Optimize TaskGroup.topological_sort for reverse-declared Dags#67688
Optimize TaskGroup.topological_sort for reverse-declared Dags#67688shahar1 wants to merge 2 commits into
Conversation
645a59d to
8506a3f
Compare
| pending = next_pending | ||
| return order | ||
|
|
||
| def _sort_via_pass_numbering( |
There was a problem hiding this comment.
This new branch has no test pinning its emission order against the sweep. The reverse-chain cases in test_topological_sort_shape_correctness route through here, but _assert_valid_topological_order only checks the result is a valid topological sort, not that it matches what _sweep_projection emits. The order-sensitive tests (test_topological_sort1/2, test_topological_nested_groups) use forward-declared DAGs and route through the sweep, so nothing pins the "both branches produce identical order" invariant this PR rests on.

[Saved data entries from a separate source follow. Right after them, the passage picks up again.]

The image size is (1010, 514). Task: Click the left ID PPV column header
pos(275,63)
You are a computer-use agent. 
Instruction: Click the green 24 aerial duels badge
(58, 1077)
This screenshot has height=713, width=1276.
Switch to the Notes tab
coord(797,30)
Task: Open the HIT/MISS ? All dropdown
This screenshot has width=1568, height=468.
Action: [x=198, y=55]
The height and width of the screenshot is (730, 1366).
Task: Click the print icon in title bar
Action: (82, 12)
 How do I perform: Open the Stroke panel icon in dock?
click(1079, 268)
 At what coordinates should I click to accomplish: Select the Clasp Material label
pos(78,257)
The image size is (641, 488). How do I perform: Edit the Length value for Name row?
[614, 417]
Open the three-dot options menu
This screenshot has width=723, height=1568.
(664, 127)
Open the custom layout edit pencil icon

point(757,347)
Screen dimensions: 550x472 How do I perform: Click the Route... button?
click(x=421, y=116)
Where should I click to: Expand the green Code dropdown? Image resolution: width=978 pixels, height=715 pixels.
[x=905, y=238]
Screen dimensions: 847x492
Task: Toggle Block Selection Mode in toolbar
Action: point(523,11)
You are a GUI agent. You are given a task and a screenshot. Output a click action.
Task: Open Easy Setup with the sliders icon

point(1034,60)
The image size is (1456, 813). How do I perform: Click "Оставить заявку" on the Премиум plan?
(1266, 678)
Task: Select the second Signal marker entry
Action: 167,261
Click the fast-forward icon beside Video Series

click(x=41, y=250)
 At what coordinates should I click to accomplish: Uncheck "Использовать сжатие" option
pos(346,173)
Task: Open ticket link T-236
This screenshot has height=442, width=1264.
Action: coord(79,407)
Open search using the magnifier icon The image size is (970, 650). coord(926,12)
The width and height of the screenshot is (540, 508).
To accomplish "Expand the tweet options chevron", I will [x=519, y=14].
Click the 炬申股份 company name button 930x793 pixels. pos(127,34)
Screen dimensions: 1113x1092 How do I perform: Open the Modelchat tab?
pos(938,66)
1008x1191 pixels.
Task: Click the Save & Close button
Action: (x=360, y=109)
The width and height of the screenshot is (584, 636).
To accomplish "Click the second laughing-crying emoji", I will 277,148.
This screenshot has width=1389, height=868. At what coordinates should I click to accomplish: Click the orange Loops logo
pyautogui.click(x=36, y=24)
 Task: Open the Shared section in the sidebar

Worth a test that builds a reverse-declared DAG and asserts _sort_via_pass_numbering and _sweep_projection return identical orders. I checked equivalence empirically across ~150k random DAGs and it holds, so this is a coverage gap rather than a bug, but it's the property most likely to silently break in a future refactor.
There was a problem hiding this comment.
Added a reverse-declared regression that directly asserts _sort_via_pass_numbering() emits the same order as _sweep_projection(), so that invariant is now pinned independently of the validity-only shape tests.
| if any(d > i for d in deps): | ||
| nodes_with_back_edge += 1 | ||
|
|
||
| if nodes_with_back_edge * 2 > n: |
There was a problem hiding this comment.
nodes_with_back_edge * 2 > n is a ratio over all children, so a long reverse chain padded with independent children silently stays on the O(N²) sweep, the exact case this PR targets.
Concretely: a reverse chain r0 >> r1 >> ... >> r_{L-1} on its own (n=L) has L-1 back-edge nodes, so (L-1)*2 > L is true and it correctly takes the fast path. Add ~L isolated or forward-declared tasks and now n≈2L while the back-edge count is still L-1, so the ratio drops below 0.5 and nodes_with_back_edge * 2 > n is false, falling back to the quadratic sweep. A 2000-node DAG with a 1000-long reverse chain plus 1000 independent tasks stays quadratic.
Worth dispatching on something the dilution can't defeat (an absolute back-edge count, or reverse-chain depth) in addition to / instead of the ratio, with a one-line comment on what shape the cutoff discriminates. Mirror the change in airflow-core/src/airflow/serialization/definitions/taskgroup.py:244 and add a padded-reverse-chain dispatch regression.
There was a problem hiding this comment.
Added an absolute back-edge cutoff (>= 32) and padded reverse-chain regressions; the diluted review case now takes the fast path.
A long reverse-declared run could fall back to the sweep when independent children diluted the back-edge ratio. Add an absolute back-edge cutoff and pin the order/dispatch invariants in both TaskGroup implementations.
8506a3f to
a948df8
Compare
Further optimization of
TaskGroup.topological_sortto handle reverse-declared Dags (where many children are declared before their dependencies) efficiently. This is the follow-up to PR #67288.Summary
Addresses the O(N²) worst-case behavior of the greedy-sweep approach on adversarial Dag shapes such as reverse-insertion chains.
Uses a hybrid strategy:
Both approaches emit the same order: level-by-legacy-pass, ties broken by insertion order.
Benchmark Results
Run the benchmark with:
uv run --project task-sdk python dev/bench_topological_sort_comparison.pySee the gist for the benchmark script.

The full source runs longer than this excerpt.